I've found the same thing. Since Lucy has passed, I have gotten so much comfort and love from my online newf family on NN, and old friends on FB. There are days when I think I've come to terms with her passing, and then something like vacuuming up the furballs leaves me sobbing. Hubby asked what was wrong, and I told him I felt like I was removing the last traces of her from the house.
Social networking is a lifeline when we're feeling low, because there's someone out there, at all hours, to let us know they care.
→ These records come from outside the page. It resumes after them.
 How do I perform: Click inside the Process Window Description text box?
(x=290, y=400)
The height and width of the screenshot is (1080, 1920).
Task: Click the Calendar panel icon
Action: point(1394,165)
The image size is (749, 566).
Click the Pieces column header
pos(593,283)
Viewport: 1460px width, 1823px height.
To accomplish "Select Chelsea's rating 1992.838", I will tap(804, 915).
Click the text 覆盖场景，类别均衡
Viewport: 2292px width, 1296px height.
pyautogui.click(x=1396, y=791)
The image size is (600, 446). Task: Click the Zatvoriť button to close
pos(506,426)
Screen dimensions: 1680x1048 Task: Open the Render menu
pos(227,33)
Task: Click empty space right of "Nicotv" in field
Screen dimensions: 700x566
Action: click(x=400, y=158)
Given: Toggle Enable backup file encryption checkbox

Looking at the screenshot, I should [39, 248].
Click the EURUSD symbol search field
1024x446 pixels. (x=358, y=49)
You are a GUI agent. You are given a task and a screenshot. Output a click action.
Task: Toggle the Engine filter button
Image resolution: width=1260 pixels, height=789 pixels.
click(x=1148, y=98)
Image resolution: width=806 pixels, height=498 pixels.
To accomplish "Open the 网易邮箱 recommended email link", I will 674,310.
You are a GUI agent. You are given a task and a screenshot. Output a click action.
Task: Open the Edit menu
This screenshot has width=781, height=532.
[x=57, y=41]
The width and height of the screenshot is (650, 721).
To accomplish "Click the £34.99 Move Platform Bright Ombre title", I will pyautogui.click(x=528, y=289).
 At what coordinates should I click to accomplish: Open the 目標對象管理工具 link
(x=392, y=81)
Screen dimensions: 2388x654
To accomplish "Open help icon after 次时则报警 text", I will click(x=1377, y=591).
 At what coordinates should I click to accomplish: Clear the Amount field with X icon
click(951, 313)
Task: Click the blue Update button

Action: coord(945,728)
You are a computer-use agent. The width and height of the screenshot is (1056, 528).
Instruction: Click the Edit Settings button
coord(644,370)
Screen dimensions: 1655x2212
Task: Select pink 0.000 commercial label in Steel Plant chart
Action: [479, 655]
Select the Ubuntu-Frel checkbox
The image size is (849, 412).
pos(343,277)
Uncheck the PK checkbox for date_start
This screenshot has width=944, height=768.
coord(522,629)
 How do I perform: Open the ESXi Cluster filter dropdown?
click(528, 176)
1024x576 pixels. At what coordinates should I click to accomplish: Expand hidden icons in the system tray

I received so much comfort from here when I lost Benson and from here and Facebook when we had to say goodbye to Winston. I think people who respond to a posting like this know how important these relationships are and how devastating a loss it is when we have to say goodbye. We don't typically interact with people who "get it" in our day to day routines.Luckys story reminds me of the way Piggy left us. This article is so true in many ways. Piggy was loved around the world and that was comforting...I had no idea how many folks loved him threw his pics and stories, and those that met him adored my boy. This is a womderful article. Poeples kindness and messages were a great comfort and I am so thankful. I grieve more for my animals than humans.
Callahan's Law of Conservation of Pain and JoyMike Callahan said:"Shared pain is lessened; shared joy, increased—thus do we refute entropy." Stated another way: "Just as there are Laws of Conservation of Matter and Energy, so there are in fact Laws of Conservation of Pain and Joy. Neither can ever be created or destroyed. But one can be converted into the other."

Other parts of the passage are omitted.